Output each entry verbatim. Leave the images out.

(Beginning of Dataset extract)

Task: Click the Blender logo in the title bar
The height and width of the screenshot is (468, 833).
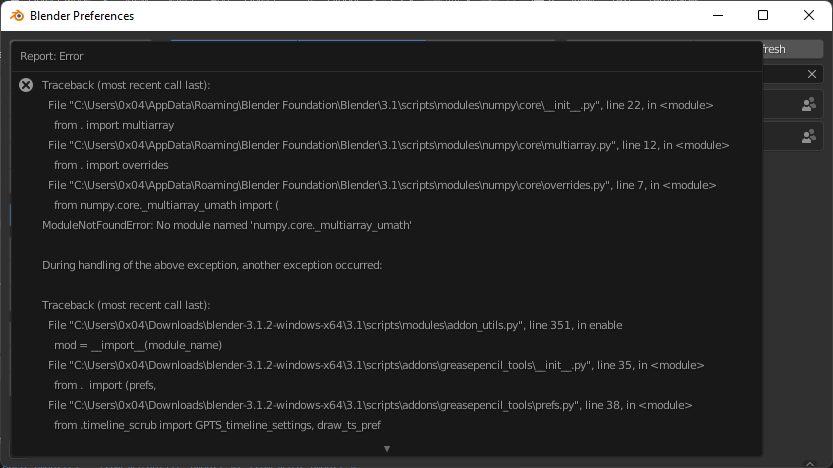Action: (16, 16)
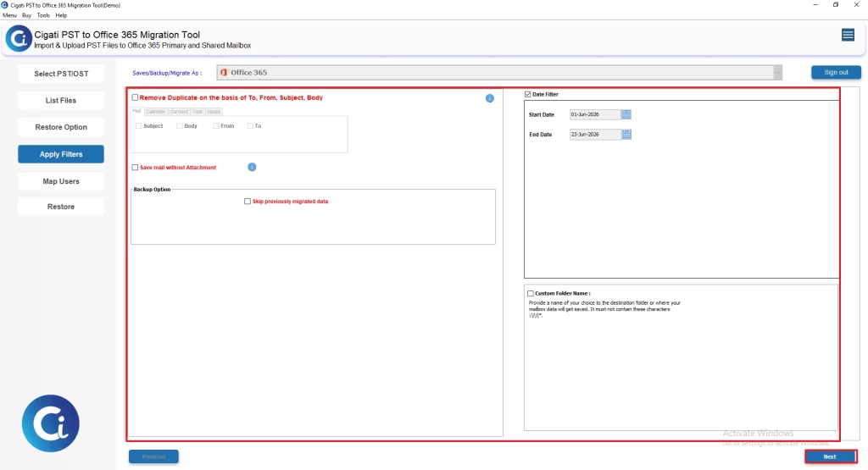Click the Start Date input field
This screenshot has width=868, height=470.
(x=595, y=114)
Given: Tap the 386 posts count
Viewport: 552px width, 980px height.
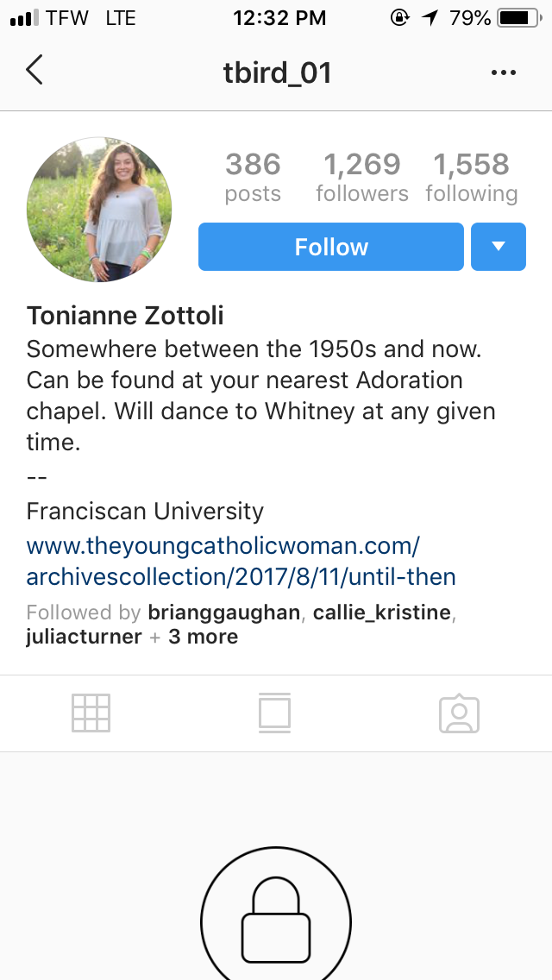Looking at the screenshot, I should (x=253, y=177).
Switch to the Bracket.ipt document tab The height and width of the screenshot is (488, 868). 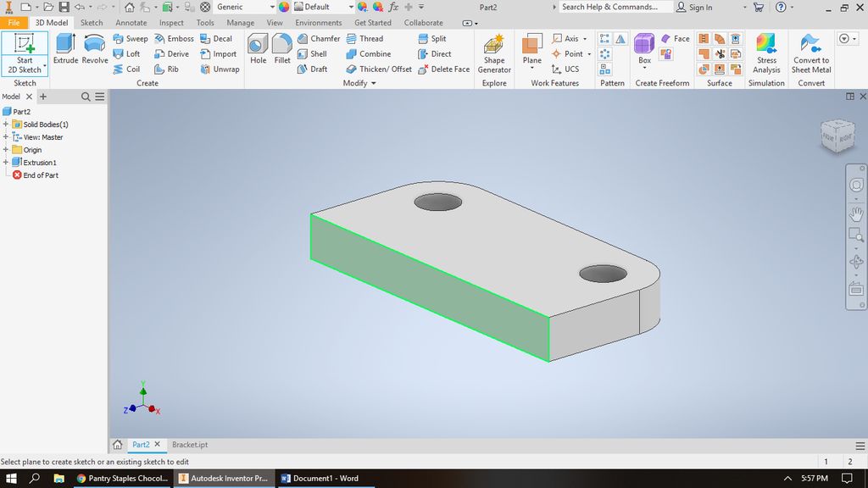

(End of Dataset extract)

Output ▸
Task: Click the Blender logo in the title bar
The height and width of the screenshot is (468, 833).
Action: (16, 16)
Click the Start Date input field
This screenshot has width=868, height=470.
(x=595, y=114)
Given: Tap the 386 posts count
Viewport: 552px width, 980px height.
Looking at the screenshot, I should (x=253, y=177).
Switch to the Bracket.ipt document tab The height and width of the screenshot is (488, 868). 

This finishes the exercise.